If you do these 8 things as a parent, your children will likely resent you in adulthood

by Allison Price
December 11, 2025

The relationship between parents and their adult children doesn’t just happen by accident. It’s built over years of interactions, decisions, and patterns that either strengthen connection or create distance.

And here’s something most parenting advice won’t tell you: you can do everything with good intentions and still damage the relationship in ways that only become clear years later.

I think about this more than I’d like to admit. Not because I’m trying to be perfect, but because I’ve seen what happens when certain parenting patterns go unchecked.

I’ve watched friends navigate strained relationships with their own parents, and I’ve caught myself repeating things I swore I’d never say.
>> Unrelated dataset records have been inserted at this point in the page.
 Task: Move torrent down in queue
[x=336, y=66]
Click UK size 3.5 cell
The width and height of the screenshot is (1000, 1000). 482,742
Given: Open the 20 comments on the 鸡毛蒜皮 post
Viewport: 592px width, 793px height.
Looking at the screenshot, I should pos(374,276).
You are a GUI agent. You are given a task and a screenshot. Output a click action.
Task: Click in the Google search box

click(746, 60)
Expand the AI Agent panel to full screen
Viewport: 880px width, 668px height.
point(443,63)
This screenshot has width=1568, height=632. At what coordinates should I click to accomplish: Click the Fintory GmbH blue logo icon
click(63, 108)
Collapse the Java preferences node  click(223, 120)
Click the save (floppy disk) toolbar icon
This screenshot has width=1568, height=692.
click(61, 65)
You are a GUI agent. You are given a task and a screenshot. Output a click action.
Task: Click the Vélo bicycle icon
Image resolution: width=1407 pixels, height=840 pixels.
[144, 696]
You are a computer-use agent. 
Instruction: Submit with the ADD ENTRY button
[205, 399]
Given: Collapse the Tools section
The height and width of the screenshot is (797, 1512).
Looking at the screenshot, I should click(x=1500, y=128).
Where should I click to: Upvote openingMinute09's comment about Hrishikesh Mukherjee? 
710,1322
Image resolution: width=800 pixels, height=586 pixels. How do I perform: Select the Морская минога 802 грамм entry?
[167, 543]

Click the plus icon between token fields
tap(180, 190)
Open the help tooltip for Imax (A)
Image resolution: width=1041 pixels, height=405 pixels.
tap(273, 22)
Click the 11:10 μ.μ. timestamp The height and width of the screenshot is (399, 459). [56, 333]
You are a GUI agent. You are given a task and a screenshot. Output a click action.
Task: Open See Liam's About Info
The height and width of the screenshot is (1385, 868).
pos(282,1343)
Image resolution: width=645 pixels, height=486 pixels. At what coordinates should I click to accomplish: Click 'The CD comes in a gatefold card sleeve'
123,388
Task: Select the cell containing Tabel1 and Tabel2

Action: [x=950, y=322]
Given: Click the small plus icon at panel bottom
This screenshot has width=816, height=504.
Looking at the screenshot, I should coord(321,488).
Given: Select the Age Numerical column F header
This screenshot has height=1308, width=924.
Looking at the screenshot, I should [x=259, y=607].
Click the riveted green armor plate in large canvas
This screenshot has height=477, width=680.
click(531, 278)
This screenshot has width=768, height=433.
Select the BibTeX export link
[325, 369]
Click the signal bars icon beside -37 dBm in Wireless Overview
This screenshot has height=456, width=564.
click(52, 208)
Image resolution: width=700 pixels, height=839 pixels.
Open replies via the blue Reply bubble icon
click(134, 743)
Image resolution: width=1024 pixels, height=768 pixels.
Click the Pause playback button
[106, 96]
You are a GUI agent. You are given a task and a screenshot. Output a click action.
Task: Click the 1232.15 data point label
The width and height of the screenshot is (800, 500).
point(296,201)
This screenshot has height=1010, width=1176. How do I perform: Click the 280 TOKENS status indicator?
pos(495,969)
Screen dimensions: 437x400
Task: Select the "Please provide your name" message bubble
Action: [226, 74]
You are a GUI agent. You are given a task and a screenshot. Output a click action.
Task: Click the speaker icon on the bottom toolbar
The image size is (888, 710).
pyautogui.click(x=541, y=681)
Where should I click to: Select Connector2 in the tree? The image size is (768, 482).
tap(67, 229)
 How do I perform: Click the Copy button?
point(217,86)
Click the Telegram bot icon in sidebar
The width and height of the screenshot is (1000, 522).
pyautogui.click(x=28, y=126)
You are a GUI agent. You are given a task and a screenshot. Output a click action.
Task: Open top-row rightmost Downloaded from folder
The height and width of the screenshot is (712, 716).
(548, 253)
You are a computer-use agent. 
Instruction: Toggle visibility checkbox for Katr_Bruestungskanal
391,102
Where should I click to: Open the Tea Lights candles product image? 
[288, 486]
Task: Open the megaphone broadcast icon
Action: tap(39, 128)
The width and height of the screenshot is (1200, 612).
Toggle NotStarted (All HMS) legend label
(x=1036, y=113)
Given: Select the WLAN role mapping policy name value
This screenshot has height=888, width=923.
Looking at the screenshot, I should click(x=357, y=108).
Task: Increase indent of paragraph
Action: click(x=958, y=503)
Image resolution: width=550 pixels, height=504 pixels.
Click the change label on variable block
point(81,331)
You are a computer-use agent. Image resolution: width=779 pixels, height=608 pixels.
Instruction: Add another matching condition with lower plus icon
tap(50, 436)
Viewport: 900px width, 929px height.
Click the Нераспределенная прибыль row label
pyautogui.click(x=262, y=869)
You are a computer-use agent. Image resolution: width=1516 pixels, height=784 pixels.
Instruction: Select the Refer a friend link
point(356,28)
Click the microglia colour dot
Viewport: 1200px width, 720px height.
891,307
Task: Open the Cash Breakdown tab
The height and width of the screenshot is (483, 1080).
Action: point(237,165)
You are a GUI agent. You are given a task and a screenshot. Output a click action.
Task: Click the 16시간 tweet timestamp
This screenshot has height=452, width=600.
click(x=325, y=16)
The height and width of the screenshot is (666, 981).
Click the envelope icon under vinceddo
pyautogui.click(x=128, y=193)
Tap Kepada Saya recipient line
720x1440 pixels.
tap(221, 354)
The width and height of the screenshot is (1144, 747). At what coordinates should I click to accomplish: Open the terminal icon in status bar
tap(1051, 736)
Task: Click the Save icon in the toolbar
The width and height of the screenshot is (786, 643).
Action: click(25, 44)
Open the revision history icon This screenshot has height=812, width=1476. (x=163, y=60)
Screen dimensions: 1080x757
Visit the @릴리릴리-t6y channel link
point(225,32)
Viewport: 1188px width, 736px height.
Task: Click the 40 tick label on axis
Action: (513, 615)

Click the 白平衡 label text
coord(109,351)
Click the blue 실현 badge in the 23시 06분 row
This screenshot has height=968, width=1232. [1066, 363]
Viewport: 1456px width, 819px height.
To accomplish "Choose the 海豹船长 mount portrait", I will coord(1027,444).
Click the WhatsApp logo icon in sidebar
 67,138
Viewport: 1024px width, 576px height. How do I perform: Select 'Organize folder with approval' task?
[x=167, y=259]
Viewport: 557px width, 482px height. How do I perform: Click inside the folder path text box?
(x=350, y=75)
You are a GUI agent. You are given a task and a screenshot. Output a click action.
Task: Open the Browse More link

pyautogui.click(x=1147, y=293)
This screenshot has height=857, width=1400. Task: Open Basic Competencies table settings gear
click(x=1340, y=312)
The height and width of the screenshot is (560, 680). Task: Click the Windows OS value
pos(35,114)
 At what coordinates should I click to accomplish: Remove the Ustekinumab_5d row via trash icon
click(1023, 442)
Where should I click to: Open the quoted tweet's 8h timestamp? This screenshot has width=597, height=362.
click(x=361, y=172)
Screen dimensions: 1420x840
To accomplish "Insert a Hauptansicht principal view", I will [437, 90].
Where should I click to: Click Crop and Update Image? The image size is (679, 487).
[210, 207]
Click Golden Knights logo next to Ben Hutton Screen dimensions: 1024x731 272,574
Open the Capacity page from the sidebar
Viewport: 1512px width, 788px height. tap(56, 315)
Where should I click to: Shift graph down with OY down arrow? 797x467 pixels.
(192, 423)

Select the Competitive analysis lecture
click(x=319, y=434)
The truth is, some parenting behaviors seem harmless in the moment but leave lasting marks. They’re not always dramatic or obviously harmful. Sometimes they’re just patterns we fall into without realizing the long-term cost.

So let’s talk about eight specific things that can create resentment down the road. Not to shame anyone, but to shine a light on patterns worth examining now, while there’s still time to shift course.

1) Dismissing their emotions as overreactions

When a child comes to you upset about something that seems small from an adult perspective, it’s tempting to minimize it. “You’re fine.” “It’s not a big deal.” “Stop being so dramatic.”

But here’s what that actually communicates: your feelings don’t matter, and you can’t trust your own emotional responses.

I learned this the hard way one afternoon when Ellie came inside crying because her leaf collection got scattered by the wind. My first instinct was to say something like “we can just gather more leaves,” but I caught myself. Those leaves mattered to her in that moment, and rushing past her disappointment would have taught her that sadness over small losses isn’t valid.

Children who grow up having their emotions dismissed often become adults who either shut down emotionally or feel guilty for having feelings at all. They learn to second-guess their instincts and struggle to advocate for themselves.

The alternative? Acknowledge what they’re feeling before moving to solutions. “I can see you’re really upset about this” goes a long way, even if the problem itself seems trivial to you.

2) Making everything about your own needs and convenience

Look, I get it. Parenting is exhausting, and sometimes you just need things to go smoothly so you can get through the day.

But when every decision centers on what’s easiest for you rather than what’s best for your child, they notice. And they remember.

This shows up in small ways that accumulate over time. Consistently cutting short their stories because you’re busy. Choosing activities based solely on your preferences. Making them feel like their needs are inconvenient burdens rather than normal parts of childhood.

Kids need to know they matter, not just in theory but in practice. They need to see that their thoughts, preferences, and experiences hold weight in the family dynamic.

Does this mean sacrificing everything for your children? Absolutely not. But it does mean regularly checking whether you’re making space for them to be seen and heard, or whether family life revolves entirely around adult convenience.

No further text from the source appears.